The greatest fun of the Water Festival at the New Year happens amongst the young people. Young men and maidens dash water over each other at every chance they have; little boys, with squirts and syringes, are in their glory; and every one is soon drenched to the skin. No one thinks of changing his clothes, and the fun continues day after day during the festival, amidst stifled screams and shouts of merriment. It is the hottest time of the year, and nobody catches cold; and no one would care to get through the three days with dry clothes! for the wetting is looked upon as a compliment.
Notwithstanding the great heat, the thermometer for three hours in the day marking 101° in the shade, we rambled about amongst the crowd, visited the monastery, pagoda, and temples, watched the fun and the fireworks, and thoroughly enjoyed ourselves. In the grounds of the pagoda were two fine bells, hanging in beautifully carved belfries. The bells had the usual pieces of stag-horn lying close to them. After completing their orisons, it is customary for the devotees to strike the bell thrice with the deer-horn, in order to awaken the attention of the guardian spirits, and every one else, to the fact of their having done so.

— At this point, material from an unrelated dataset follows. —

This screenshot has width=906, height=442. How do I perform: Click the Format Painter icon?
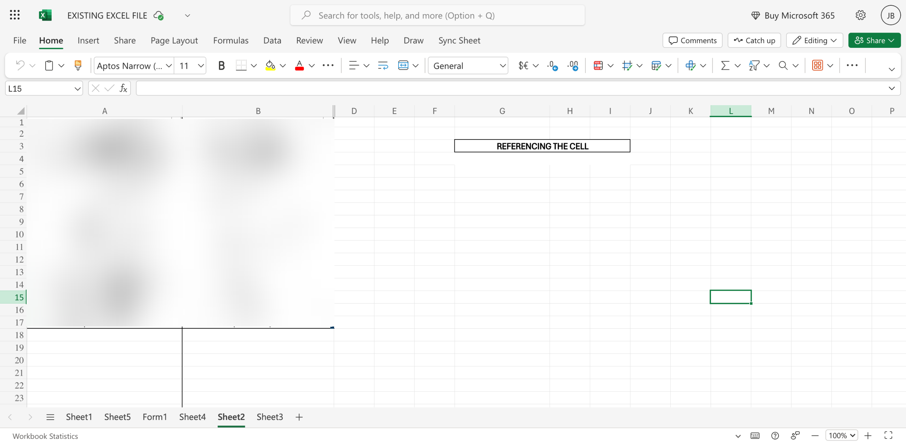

The next morning we were off early, and continued for nearly eight miles down the valley of the Meh Wung, through an extensive rice-plain, to the eastern entrance of the city of Lakon. On our way we passed near ten villages, and crossed a stream, which is known as Huay Bau Kyow (the Stream of the Ruby-Mines). I therefore presume that rubies have been found near the source of this stream. Before reaching the city, we noticed a chain of high hills commencing to the east, each link either separated from the others or divided by merely undulating ground. They are certainly isolated from any other range, because the Meh Mau, which we had followed down from our last pass, after draining their eastern sides, enters the Meh Wung some miles below the city.

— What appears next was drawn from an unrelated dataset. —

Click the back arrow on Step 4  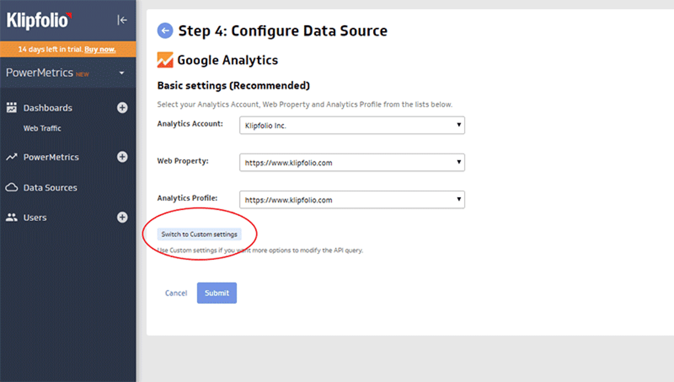pos(164,31)
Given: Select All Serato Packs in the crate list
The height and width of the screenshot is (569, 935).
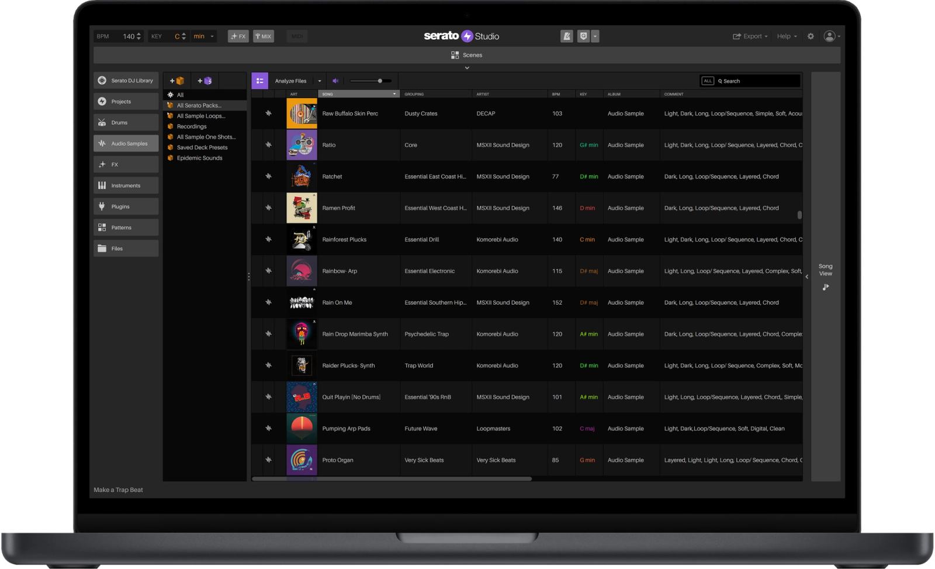Looking at the screenshot, I should [x=199, y=105].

The eastern entrance of the city is distant 53 miles from Zimmé, and is protected by brick walls 15 feet high, which enclose a courtyard 40 feet long and 30 feet wide, entered by strong outer and inner gates. A brick wall of the same height extends round three sides of the city; while the western side is simply protected by a palisade—the former wall having been destroyed by the encroachment of the river, which skirts the north and west sides of the city.
After proceeding for three-quarters of a mile through the town, we left it by the western gate, and halted near the bank of the river at the house of Chow Don, the Siamese Assistant Judge, who had kindly placed it at our disposal.